Dustbin Baby Read online



  Hannah will probably give me make-up. No, nail varnish, a really funky colour, and we’ll give each other a manicure at lunchtime and paint our nails.

  Lunch will be especially good too. We all take packed lunches and mine is always particularly boring. (Marion goes in for wedges of wholemeal bread and cheese and carrots and yogurt and bananas and sultanas, like I’m a very special kind of monkey.) However, Cathy and Hannah and I have this tradition that whenever it’s our birthday we nip out to the bakery for big cream doughnuts.

  My mouth waters now thinking about the doughnuts as I walk to school. I never ate my birthday breakfast. I want to have my birthday doughnut, I want to see Cathy and Hannah, I want my birthday to be fun like anyone else’s birthday. But I’m not anyone else. I’m me.

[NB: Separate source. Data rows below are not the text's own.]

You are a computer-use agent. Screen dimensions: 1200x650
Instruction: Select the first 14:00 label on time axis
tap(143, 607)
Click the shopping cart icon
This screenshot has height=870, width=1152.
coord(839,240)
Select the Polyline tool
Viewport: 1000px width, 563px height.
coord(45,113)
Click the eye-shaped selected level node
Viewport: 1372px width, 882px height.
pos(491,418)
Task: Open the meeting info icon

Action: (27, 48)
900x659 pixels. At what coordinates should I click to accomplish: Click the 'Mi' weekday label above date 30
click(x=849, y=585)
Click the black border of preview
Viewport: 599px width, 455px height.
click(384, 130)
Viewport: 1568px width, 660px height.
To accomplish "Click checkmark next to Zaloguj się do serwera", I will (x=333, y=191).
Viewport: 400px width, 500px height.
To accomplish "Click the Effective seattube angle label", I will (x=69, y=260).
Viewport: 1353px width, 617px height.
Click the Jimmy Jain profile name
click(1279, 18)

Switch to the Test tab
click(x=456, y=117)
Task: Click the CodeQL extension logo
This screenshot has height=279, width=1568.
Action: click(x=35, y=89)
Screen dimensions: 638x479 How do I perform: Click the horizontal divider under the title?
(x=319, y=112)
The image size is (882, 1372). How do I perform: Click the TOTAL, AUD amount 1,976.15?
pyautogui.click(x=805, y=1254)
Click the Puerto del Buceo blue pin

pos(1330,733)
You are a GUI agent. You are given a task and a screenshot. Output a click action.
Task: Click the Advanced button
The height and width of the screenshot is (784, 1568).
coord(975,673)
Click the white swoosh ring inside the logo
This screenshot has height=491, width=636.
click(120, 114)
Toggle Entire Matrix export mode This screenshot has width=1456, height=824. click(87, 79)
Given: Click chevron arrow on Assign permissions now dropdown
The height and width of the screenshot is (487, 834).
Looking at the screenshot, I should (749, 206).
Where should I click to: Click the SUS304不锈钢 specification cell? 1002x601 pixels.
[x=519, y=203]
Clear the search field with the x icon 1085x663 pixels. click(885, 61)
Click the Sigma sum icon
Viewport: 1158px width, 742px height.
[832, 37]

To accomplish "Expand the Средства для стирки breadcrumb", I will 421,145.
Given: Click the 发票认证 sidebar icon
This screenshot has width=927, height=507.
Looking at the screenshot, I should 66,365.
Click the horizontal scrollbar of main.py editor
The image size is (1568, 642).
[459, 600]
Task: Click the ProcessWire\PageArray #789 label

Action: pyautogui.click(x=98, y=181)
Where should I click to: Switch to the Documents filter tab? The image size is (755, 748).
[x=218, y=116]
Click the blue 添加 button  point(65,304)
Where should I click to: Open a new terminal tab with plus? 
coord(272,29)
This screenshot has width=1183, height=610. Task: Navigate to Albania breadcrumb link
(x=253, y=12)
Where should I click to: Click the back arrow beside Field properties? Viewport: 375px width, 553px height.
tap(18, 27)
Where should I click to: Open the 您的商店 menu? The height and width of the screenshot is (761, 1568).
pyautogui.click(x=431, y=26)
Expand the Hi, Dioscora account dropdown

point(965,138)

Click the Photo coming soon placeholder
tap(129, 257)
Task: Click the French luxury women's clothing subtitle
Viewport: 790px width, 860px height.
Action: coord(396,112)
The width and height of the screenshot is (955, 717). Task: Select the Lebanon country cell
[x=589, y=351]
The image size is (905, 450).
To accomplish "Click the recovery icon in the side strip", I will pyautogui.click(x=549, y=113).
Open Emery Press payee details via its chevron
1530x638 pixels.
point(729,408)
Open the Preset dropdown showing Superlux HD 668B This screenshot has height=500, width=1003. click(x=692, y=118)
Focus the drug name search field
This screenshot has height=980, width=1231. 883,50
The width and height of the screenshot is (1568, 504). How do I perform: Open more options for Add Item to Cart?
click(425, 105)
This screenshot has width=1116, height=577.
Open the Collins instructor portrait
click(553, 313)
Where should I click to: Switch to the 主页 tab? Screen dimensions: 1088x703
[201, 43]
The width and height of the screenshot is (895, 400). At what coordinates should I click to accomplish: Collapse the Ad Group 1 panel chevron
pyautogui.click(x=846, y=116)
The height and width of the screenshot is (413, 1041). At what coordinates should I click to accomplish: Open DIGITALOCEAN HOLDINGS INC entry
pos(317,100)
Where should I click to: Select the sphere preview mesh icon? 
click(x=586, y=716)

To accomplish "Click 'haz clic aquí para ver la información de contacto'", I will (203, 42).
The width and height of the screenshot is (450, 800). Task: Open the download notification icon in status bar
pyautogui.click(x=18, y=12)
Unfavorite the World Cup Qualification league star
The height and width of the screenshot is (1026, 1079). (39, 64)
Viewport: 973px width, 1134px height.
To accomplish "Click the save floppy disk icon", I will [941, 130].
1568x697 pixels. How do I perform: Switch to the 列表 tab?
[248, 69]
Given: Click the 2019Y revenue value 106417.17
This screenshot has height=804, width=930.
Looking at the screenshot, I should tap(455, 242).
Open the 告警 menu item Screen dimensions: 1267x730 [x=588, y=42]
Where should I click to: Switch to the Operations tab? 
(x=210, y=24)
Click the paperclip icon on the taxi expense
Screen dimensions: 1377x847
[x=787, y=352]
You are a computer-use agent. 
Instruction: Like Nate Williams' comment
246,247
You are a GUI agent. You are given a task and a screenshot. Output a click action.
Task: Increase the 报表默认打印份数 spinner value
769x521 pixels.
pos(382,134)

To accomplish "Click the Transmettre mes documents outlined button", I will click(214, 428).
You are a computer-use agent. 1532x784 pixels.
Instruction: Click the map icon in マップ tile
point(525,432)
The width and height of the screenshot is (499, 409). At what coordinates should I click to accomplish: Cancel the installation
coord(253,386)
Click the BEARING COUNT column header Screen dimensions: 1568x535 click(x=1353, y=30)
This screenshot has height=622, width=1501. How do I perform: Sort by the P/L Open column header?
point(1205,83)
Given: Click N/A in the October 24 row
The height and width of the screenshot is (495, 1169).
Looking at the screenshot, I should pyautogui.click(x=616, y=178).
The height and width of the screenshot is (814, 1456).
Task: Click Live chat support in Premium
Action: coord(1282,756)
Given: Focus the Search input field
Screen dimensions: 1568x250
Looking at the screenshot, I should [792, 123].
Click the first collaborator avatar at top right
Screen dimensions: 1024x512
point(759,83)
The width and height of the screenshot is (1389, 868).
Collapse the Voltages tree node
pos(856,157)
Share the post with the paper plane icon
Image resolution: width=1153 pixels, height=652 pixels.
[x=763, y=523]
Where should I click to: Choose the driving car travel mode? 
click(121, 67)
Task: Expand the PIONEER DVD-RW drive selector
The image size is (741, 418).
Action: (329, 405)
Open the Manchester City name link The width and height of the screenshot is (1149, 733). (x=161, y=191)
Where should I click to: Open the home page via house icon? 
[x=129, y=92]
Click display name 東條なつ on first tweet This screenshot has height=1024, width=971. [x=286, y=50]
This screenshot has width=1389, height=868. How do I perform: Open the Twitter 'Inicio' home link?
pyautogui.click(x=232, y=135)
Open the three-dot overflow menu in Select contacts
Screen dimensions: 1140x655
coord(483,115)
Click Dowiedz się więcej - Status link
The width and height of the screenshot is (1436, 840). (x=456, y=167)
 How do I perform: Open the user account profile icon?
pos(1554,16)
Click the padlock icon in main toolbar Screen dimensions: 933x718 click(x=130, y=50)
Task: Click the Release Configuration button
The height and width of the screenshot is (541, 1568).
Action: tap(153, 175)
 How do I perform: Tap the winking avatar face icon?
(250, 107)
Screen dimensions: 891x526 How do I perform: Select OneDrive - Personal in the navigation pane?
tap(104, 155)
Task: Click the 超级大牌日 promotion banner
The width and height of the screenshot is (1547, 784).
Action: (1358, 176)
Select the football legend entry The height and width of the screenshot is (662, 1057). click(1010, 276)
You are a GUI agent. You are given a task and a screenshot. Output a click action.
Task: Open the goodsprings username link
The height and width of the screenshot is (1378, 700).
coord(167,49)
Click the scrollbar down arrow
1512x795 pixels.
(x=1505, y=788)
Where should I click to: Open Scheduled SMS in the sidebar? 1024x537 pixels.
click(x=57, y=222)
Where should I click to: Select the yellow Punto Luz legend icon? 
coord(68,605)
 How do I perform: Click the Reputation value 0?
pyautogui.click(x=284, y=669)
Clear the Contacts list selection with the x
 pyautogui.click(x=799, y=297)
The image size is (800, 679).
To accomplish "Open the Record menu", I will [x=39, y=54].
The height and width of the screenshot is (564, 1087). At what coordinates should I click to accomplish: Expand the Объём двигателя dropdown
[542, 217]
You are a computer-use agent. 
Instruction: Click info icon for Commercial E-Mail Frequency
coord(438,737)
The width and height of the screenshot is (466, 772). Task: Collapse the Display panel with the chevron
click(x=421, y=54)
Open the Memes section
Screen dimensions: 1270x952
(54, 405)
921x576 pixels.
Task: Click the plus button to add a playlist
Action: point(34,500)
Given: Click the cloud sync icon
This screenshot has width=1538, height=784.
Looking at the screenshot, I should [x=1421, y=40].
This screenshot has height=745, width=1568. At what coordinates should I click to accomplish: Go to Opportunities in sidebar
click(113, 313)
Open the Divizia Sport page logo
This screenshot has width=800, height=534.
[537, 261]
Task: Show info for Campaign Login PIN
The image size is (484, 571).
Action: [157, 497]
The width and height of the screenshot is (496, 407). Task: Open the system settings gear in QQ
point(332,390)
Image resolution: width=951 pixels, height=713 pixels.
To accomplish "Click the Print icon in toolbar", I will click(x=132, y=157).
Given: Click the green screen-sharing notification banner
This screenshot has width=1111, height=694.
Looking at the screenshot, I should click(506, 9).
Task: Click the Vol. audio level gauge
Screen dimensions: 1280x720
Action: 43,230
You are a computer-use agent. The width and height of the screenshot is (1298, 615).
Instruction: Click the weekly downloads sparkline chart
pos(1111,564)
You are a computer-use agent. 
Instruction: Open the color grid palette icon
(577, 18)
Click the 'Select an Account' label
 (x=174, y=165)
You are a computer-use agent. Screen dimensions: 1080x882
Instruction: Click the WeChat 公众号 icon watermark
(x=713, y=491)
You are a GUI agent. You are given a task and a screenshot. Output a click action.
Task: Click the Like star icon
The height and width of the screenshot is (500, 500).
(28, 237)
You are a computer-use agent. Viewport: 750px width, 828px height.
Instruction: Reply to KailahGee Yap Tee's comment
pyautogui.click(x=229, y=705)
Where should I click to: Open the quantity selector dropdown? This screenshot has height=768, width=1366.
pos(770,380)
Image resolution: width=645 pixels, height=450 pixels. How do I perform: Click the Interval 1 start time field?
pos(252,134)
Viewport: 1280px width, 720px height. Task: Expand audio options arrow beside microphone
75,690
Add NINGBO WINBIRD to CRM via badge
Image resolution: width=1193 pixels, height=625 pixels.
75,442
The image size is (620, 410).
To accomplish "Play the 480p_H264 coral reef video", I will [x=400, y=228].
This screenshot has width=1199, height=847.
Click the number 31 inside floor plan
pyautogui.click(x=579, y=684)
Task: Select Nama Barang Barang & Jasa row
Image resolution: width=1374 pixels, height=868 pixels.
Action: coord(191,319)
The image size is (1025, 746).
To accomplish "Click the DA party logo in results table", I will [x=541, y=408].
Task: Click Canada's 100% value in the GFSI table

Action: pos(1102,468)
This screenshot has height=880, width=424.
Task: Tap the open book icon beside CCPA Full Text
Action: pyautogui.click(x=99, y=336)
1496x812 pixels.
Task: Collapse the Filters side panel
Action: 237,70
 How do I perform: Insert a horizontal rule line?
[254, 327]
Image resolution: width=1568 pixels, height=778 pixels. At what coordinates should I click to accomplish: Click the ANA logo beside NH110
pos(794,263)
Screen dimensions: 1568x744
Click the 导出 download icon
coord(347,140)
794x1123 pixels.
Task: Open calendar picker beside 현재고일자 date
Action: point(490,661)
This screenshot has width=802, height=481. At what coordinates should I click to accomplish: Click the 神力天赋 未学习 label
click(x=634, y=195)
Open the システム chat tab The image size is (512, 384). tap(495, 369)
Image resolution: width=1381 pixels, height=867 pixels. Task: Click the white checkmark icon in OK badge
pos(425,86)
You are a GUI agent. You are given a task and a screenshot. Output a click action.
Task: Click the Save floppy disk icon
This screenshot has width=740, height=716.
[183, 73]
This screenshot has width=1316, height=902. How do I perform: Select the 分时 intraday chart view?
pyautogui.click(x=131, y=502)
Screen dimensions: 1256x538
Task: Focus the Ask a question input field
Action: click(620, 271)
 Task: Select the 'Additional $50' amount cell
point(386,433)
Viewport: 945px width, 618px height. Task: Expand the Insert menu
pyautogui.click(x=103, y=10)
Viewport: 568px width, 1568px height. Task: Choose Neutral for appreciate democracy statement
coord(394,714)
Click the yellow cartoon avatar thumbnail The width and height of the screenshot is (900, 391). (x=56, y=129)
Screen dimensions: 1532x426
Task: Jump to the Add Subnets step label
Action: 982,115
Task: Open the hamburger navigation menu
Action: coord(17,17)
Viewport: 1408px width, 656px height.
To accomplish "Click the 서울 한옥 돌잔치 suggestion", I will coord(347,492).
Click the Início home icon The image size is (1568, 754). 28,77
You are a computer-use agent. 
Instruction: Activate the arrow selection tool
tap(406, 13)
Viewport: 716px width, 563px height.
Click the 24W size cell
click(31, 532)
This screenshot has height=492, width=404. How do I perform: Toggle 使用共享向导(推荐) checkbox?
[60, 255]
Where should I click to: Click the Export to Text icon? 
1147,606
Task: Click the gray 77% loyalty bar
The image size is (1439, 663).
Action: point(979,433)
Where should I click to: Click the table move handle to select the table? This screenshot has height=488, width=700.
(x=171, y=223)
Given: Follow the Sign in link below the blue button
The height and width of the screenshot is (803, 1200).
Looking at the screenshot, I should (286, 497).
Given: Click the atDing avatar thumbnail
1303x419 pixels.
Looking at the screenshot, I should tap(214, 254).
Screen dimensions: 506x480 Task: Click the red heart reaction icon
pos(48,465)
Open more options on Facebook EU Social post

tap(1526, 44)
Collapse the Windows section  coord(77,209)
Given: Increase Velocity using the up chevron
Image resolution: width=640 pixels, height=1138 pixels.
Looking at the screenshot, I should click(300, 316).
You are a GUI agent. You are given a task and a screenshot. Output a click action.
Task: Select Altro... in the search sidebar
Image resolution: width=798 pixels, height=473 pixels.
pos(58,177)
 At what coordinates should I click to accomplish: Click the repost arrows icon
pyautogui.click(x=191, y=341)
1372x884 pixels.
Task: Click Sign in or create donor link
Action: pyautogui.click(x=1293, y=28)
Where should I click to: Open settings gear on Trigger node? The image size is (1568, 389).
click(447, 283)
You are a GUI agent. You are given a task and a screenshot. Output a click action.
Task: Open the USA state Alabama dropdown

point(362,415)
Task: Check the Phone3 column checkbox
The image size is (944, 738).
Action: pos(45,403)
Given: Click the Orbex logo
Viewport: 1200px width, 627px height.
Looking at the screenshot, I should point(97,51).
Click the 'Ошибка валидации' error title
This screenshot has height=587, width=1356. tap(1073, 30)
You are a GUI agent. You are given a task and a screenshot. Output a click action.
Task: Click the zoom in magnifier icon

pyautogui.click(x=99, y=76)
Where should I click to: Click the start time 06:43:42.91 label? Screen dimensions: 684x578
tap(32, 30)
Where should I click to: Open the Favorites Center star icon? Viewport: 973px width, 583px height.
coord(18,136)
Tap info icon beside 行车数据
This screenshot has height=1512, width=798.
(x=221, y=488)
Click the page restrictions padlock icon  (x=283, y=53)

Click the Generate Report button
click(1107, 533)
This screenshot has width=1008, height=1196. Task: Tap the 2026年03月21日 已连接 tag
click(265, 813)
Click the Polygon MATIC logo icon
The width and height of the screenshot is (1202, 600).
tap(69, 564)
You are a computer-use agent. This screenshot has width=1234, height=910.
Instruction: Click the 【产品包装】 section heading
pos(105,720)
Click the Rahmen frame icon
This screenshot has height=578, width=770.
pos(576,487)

  I walk on, past the school, hurrying now in case anyone spots me. I start running. I can’t go to school today. I can’t go home. I have to go back.

  3

  ‘YOU CAN’T LOOK back. You have to look forwards.’ That’s what Cathy said, very firmly. But she wasn’t talking about me, of course, she was saying it to Hannah. It was just about this boy Hannah once went out with. I say ‘just’. It was Grant Lacey. If you went to our school you’d be seriously impressed. Even his name sounds special, like he’s a rock star or a famous footballer. The way the girls go on about him you’d really think he is. He might even get to be famous one day. He plays in the school orchestra, classical stuff and a bit of jazz for concerts, but we’ve all heard him riffing on his guitar at break. He’s really great, fast and furious, though he can be soulful when he wants to, singing along with his eyes looking straight at you as if he’s in love with you. He’s great at football too. Maybe not ultra-talented like the really sporty jocks, but they’re just pathetic, terrible show-offs and much too muscly. Grant is in the school football team, partly because he’s so popular – and partly because he’s got great legs, lean and shapely and strong and every girl in our school wants to ogle them.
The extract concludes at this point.